**Provided entries**.

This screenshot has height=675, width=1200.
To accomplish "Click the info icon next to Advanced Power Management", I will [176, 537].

==

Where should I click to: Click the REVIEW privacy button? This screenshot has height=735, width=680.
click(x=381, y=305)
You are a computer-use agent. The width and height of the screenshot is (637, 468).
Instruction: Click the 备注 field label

**Task brief**. Give back, word for word, only the lines above from the line holding "Where should I" to the line holding "Instruction: Click the 备注 field label", both included.

**Reply to the exercise**.
Where should I click to: Click the REVIEW privacy button? This screenshot has height=735, width=680.
click(x=381, y=305)
You are a computer-use agent. The width and height of the screenshot is (637, 468).
Instruction: Click the 备注 field label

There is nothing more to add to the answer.